Yeah i saw that it was capable or running HP/UX and wanted to take a look
at that. Sadly it did not come with a NIC, that would have been pretty
useful for getting data into and out of the machine over the network,
instead ill be limited to floppys.
The basic os that came installed on it looks pretty interesting too,
although i need to read up on it some. I'm going to image the drive so in
the event it goes bad or i need to set things back to how i got the machine
i can do so.
On Sun, Jul 17, 2016 at 12:45 PM, Al Kossow <aek at bitsavers.org> wrote:
Memory sticks don't appear to be normal, though.

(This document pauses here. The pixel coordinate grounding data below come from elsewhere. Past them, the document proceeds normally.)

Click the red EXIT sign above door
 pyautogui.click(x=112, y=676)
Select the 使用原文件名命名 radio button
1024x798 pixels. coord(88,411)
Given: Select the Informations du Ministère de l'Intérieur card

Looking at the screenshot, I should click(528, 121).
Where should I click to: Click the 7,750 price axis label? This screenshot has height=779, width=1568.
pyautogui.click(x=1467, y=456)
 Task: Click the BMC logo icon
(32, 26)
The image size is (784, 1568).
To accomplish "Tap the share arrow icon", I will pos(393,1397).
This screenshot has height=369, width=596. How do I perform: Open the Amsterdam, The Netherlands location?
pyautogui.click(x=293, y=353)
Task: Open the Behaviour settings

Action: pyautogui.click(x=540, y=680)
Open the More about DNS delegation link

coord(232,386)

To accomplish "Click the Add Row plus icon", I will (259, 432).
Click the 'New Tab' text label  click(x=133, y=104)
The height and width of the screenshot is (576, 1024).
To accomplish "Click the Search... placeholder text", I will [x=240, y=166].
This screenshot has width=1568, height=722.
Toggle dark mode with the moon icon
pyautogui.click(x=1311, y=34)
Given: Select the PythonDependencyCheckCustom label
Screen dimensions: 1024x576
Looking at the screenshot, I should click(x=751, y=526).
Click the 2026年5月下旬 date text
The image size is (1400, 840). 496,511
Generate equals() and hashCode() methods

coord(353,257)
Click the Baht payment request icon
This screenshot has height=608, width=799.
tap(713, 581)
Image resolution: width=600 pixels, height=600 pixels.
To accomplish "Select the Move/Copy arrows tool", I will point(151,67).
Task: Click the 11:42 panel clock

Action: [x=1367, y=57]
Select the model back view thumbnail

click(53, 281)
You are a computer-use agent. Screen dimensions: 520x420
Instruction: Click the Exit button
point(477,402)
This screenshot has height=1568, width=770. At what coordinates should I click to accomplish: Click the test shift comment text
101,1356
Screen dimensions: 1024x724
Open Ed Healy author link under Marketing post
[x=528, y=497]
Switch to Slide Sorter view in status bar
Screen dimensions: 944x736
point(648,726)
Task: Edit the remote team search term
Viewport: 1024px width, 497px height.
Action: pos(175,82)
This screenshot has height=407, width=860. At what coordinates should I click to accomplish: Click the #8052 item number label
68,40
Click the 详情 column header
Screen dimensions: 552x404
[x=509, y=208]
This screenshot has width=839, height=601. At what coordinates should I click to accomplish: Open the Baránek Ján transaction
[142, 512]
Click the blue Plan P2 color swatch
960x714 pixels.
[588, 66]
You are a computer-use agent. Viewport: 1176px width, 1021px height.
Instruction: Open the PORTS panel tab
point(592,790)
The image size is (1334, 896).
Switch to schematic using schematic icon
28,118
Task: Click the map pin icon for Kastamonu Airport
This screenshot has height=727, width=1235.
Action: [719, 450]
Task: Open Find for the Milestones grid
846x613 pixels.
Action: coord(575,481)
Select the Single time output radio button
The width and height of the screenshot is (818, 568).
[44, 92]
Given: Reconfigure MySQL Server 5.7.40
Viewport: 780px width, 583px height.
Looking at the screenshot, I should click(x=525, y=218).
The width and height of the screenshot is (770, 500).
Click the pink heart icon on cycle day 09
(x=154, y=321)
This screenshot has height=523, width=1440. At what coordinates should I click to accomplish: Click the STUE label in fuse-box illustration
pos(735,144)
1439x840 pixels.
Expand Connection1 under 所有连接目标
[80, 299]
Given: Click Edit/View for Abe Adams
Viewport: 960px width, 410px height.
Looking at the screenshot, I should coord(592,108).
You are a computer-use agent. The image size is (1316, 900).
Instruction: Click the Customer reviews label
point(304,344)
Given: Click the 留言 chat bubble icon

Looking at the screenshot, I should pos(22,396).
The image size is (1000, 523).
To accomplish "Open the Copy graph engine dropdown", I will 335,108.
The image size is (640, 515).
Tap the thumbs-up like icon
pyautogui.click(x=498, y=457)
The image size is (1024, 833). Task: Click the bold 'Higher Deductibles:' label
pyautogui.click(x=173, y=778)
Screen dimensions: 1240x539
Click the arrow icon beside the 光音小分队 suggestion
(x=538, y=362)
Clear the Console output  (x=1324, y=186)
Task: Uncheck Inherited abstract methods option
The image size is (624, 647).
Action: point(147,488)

I never bothered to dig into what's different about them, since
they were available cheaply on eBay when i was working on the data
recovery project.
On 7/17/16 9:43 AM, Al Kossow wrote:
On 7/17/16 9:21 AM, devin davison wrote:
> As far as the disk drive goes, if it is a proprietary hard drive in
there,
that is a
bummer.
They are conventional drives. The 360 or 380 are nice machines that will
also run
HP/UX
and come in handy for recovery of HPIB disk
drives. I used a 380 to read
all of the HPIB
disks that came from HP when they donated what
was left of the Apollo
and 9000 support
lab to CHM.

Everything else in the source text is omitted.